Followup: Flashy Car Daycare Commie Fraudster Indicted

Remember Yuan Yao, the flashy car-driving daycare owner accused of fraud and ties to the CCP? He’s been indicted.

Attorney General Ken Paxton has filed suit against a North Texas businessman and his company, alleging they operated fake childcare businesses in order to fraudulently sponsor foreign workers through the H-1B visa program.

The lawsuit, filed in Collin County, names Yuan Yao and Golden Qi Holdings, LLC as defendants. The state alleges Yao, identified in the petition as “a citizen of the People’s Republic of China,” operated websites advertising childcare services that “do not exist.”

Why the hell are foreign nationals even eligible for such subsidies? Shouldn’t they be limited to American citizens?

Convict him, seize all his money and property and deport him.

According to the lawsuit, examples of the alleged sham businesses include Allen Infant Care Center and DFW ABA Center, both tied to an address at 600 S. Jupiter Road in Allen.

The state alleges the businesses falsely claimed to provide legitimate childcare services “in part to fraudulently sponsor H-1B visas for employees.”

There needs to be a crackdown at the national level on par with what Paxton is doing in Texas.

The filing heavily references recent reporting by Blaze TV and Texas Scorecard personality Sara Gonzales, who visited the Allen address and “did not find any child-care at all.” Instead, according to the petition, she found “an empty building and a playground overgrown with vegetation.”

The lawsuit also cites Gonzales’ interview with an individual familiar with the property who allegedly claimed Yao “sells visas” and sponsors workers who are then paid “next to nothing.”

According to the petition, the defendants filed visa petitions and labor condition applications for positions including software developers, business intelligence analysts, financial analysts, web developers, and market research analysts.

The state alleges those filings were tied to childcare facilities “which were not in operation.”

Texas also alleges neither Allen Infant Care Center nor DFW ABA Center is licensed to operate as a childcare facility.

How do you even obtain government subsidies to run a child care if you’re not licensed to run a child care? Is that not a step in the process? Does no one check?

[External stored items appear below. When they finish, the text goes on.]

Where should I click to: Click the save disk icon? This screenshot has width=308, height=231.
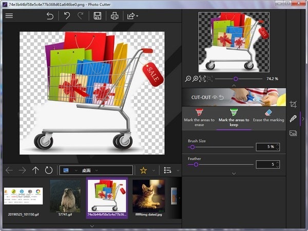coord(97,16)
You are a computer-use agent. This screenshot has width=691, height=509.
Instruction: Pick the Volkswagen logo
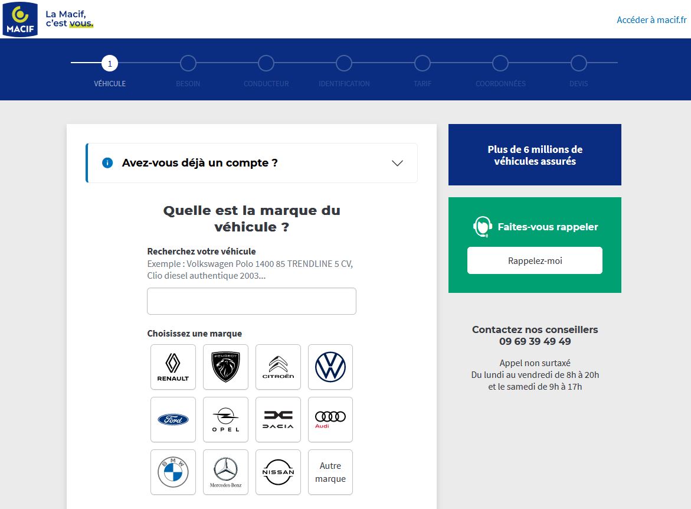[330, 367]
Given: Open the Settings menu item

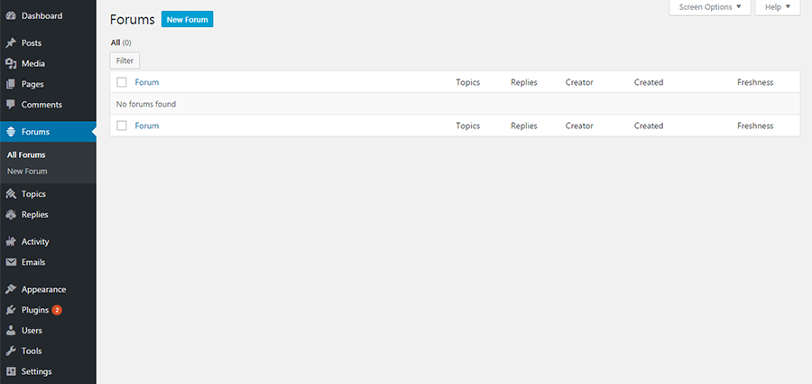Looking at the screenshot, I should click(36, 371).
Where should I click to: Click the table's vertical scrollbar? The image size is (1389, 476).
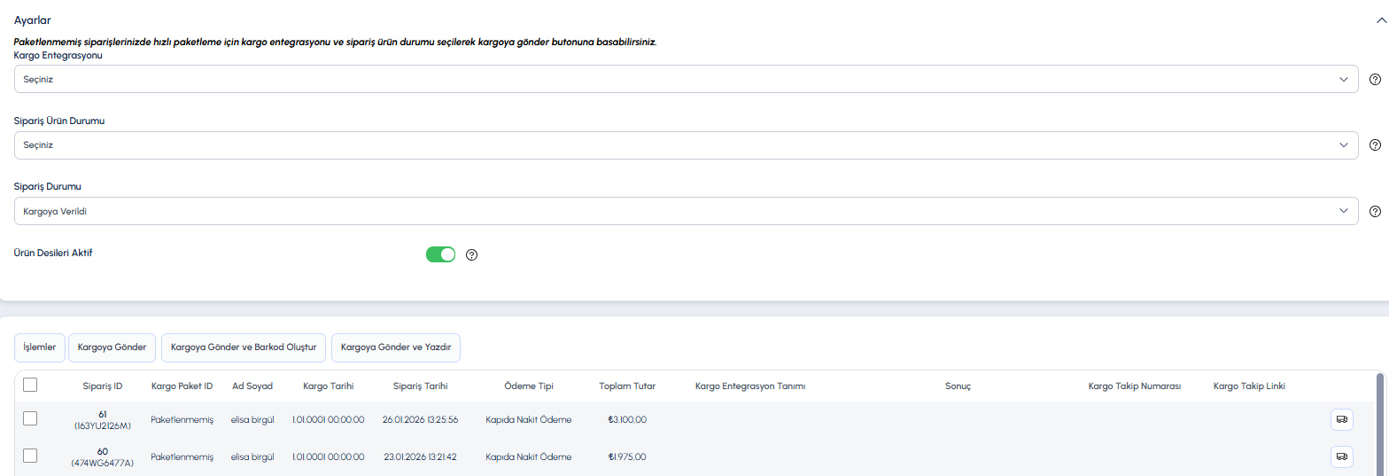1379,425
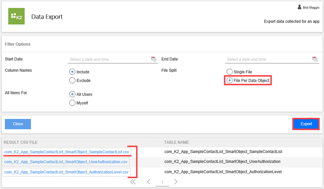The height and width of the screenshot is (189, 324).
Task: Click the page number field in pagination
Action: [x=162, y=182]
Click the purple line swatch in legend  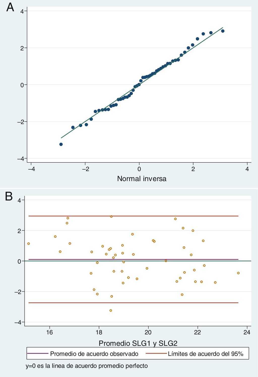38,354
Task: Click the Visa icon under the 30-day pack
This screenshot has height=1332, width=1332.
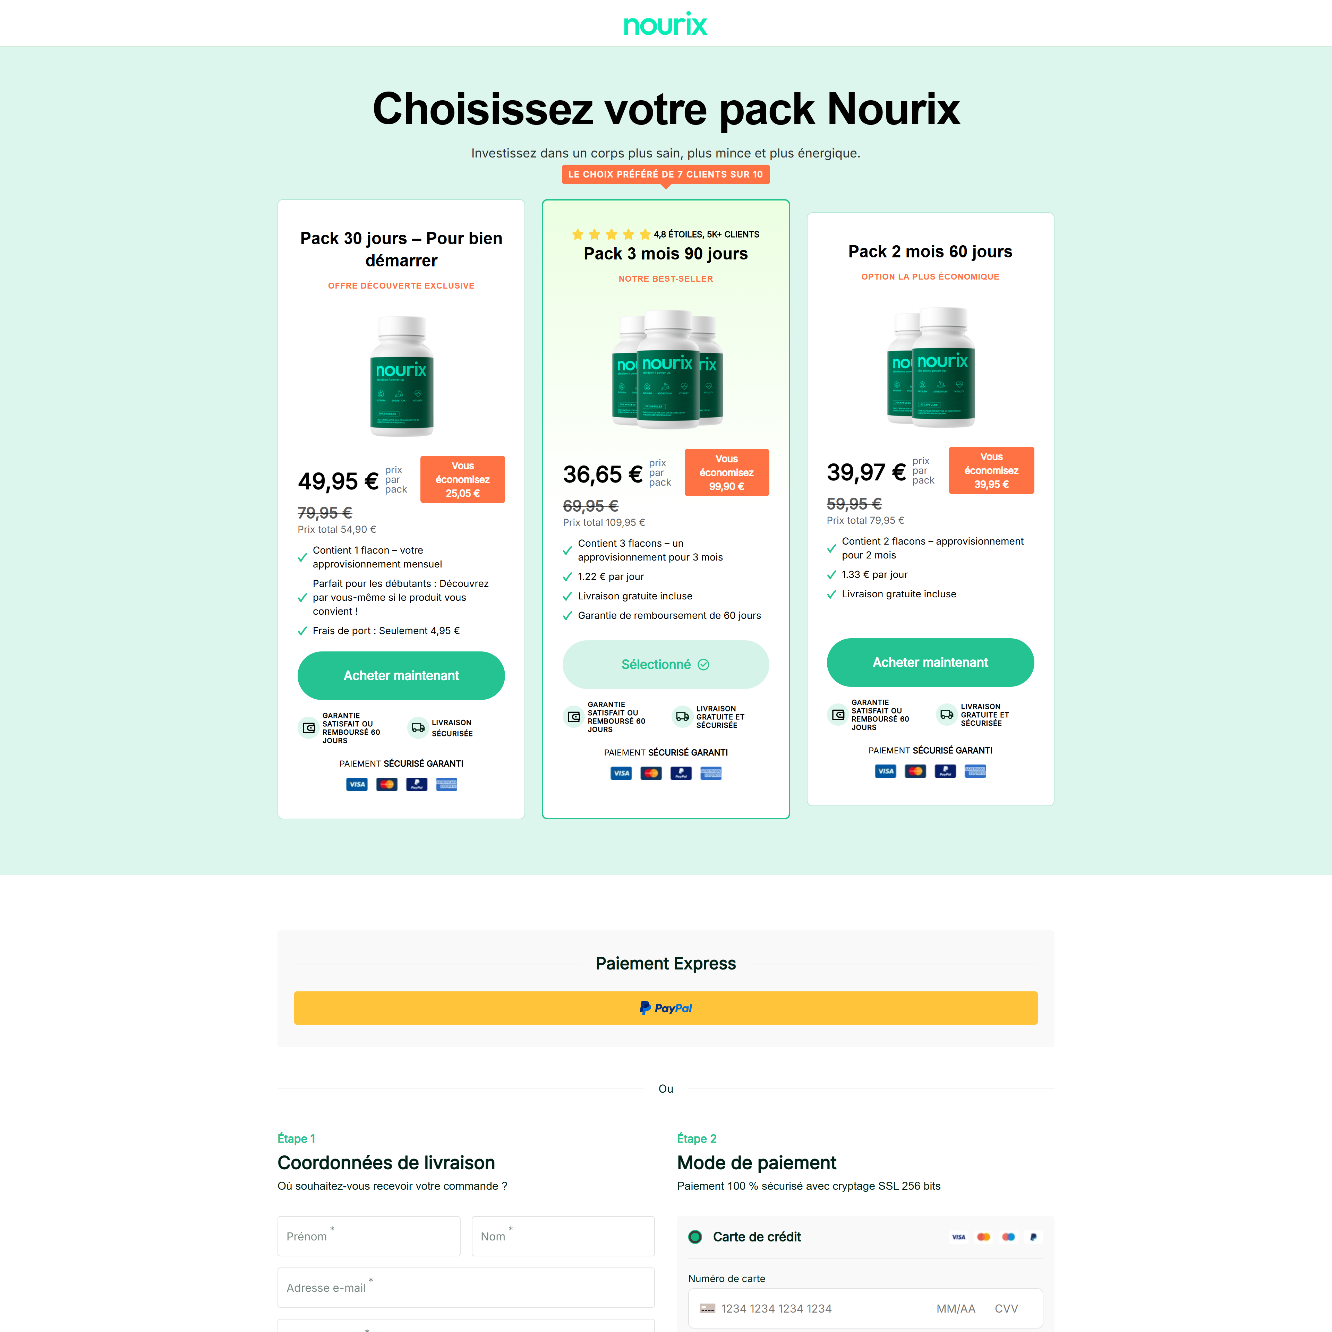Action: (356, 784)
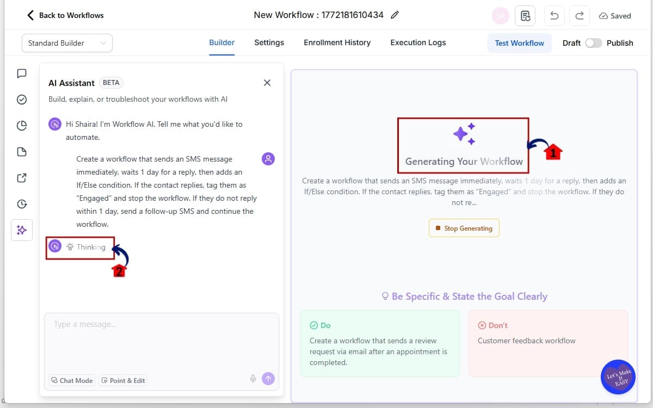Open the Standard Builder dropdown
The height and width of the screenshot is (408, 653).
[x=66, y=42]
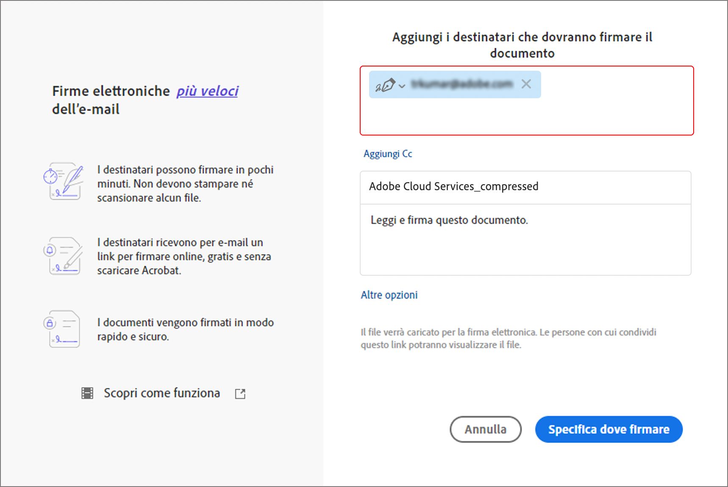The width and height of the screenshot is (728, 487).
Task: Click Specifica dove firmare button
Action: click(x=609, y=429)
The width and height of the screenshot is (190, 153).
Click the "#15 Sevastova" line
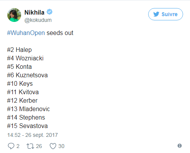[x=27, y=126]
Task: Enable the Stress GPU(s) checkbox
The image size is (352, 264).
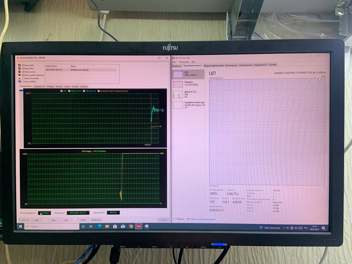Action: [x=23, y=82]
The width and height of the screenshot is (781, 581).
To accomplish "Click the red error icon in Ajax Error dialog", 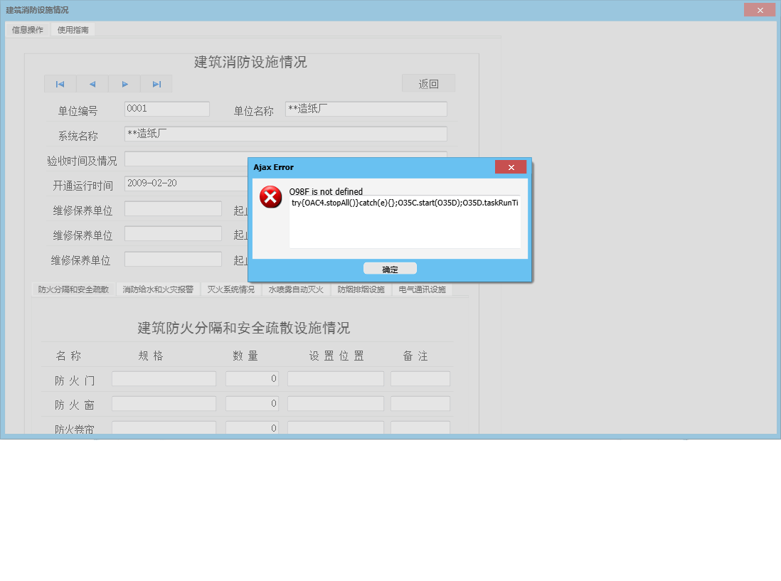I will click(x=270, y=198).
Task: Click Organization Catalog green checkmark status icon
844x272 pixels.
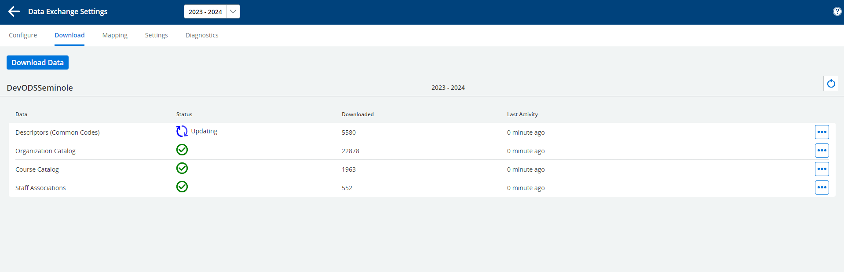Action: [182, 150]
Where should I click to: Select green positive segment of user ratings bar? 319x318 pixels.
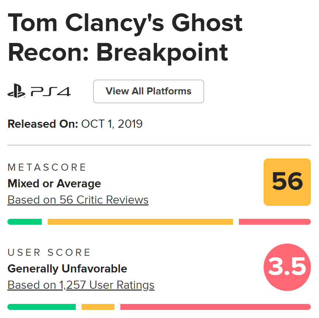[41, 307]
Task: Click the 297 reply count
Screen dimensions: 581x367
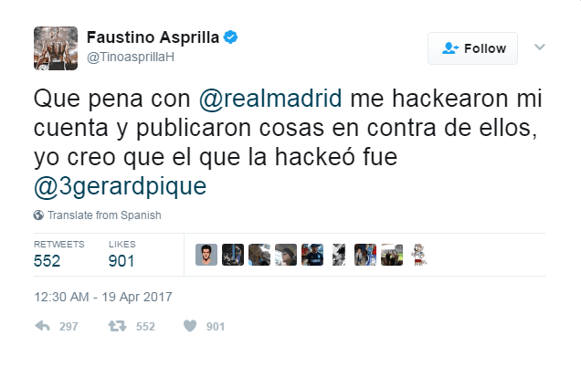Action: pyautogui.click(x=69, y=327)
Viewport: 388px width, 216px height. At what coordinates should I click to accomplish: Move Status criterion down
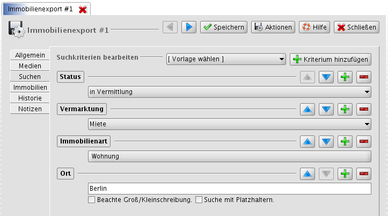(326, 77)
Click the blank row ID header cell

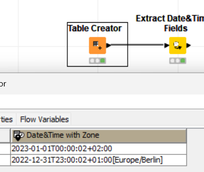point(5,136)
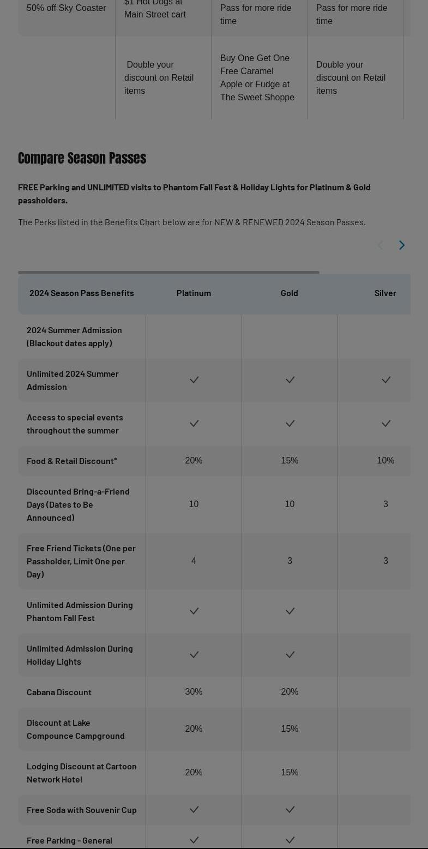Click Platinum checkmark for Free Soda with Souvenir Cup
The height and width of the screenshot is (849, 428).
[194, 810]
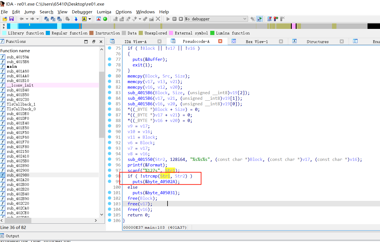The height and width of the screenshot is (242, 380).
Task: Click the green circle toolbar icon
Action: 105,19
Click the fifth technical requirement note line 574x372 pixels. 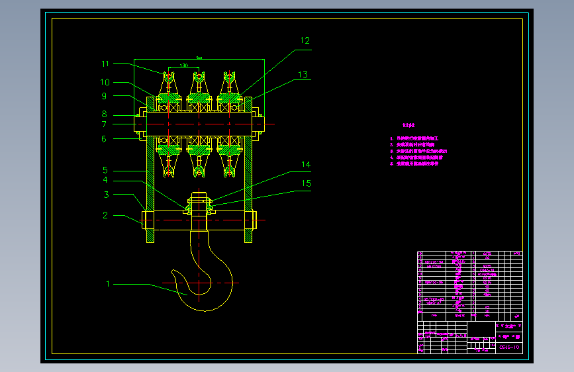(x=414, y=163)
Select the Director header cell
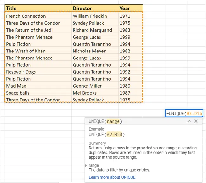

It’s like the entire system was designed from the ground up to enable fraud.

The attorney general’s office is seeking temporary and permanent injunctions blocking the defendants from advertising or operating childcare facilities in Texas without licenses, along with civil penalties under the Texas Deceptive Trade Practices Act and Human Resources Code.

“Let this be a warning to anyone considering trying to scam the H-1B visa program,” Paxton said. “I will continue fighting to ensure that the H-1B program serves the interests of Americans, not Chinese nationals, and that those who abuse the program are held accountable to the fullest extent of the law.”

Yao had enough red flags that it shouldn’t have taken an investigative reporter interviewing him to put him on the government’s radar. Is it too much to ask that various federal agencies to least start with combing their database for non-citizens collecting big subsidy checks?


*Feel free to sprinkle the word “allegedly” into that headline if you’re so inclined…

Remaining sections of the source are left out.